The study reports that the last three major ice ages were preceded by arc-continent collisions in the tropics which exposed tens of thousands of kilometers of oceanic, rather than continental, crust to the atmosphere. The heat and humidity of the tropics then likely triggered a chemical reaction between calcium and magnesium minerals in these rocks and carbon dioxide in the air. This would have scrubbed huge quantities of atmospheric CO2 to form carbonate rocks (such as limestone).
Over time, this led to a global cooling of the climate, setting off the ice ages, they add.
The team tracked the movements of two suture zones (the areas where plates collide) in today’s Himalayan mountains. Both sutures were formed during the same tectonic migrations, they report: one collision 80 million years ago, when the supercontinent Gondwana moved north creating part of Eurasia, and another 50 million years ago. Both collisions occurred near the equator and proceeded global atmospheric cooling events by several million years.
In geological terms, ‘several million years’ is basically the blink of an eye. So, curious to see whether one event caused the other, the team analyzed the rate at which oceanic rocks known as ophiolites can react to CO2 in the tropics. They conclude that, given the location and magnitude of the events that created them, both of the sutures they investigated could have absorbed enough CO2 to cool the atmosphere enough to trigger the subsequent ice ages.
Another interesting find is that the same processes likely led to the end of these ice ages.
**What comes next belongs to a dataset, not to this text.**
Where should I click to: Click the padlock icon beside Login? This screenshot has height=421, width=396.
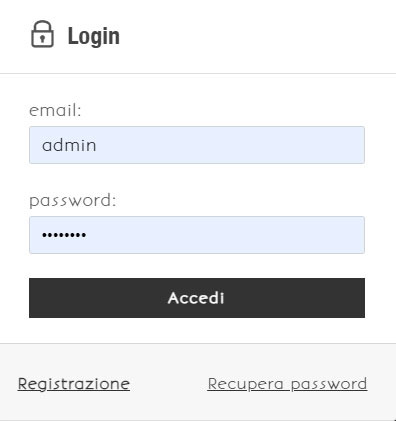(42, 34)

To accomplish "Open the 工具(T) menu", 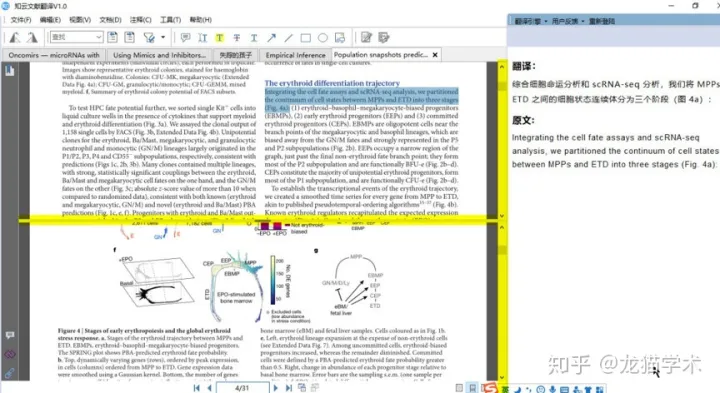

The fresh oceanic crust progressively lost its ability to scrub CO2 from the air (as the calcium and magnesium minerals transformed into carbonate rocks), allowing the atmosphere to stabilize.
“We showed that this process can start and end glaciation,” Jagoutz says. “Then we wondered, how often does that work? If our hypothesis is correct, we should find that for every time there’s a cooling event, there are a lot of sutures in the tropics.”
The team then expanded their analysis to older ice ages to see whether they were also associated with tropical arc-continent collisions. After compiling the location of major suture zones on Earth from pre-existing literature, they reconstruct their movement and that of the plates which generated them over time using computer simulations.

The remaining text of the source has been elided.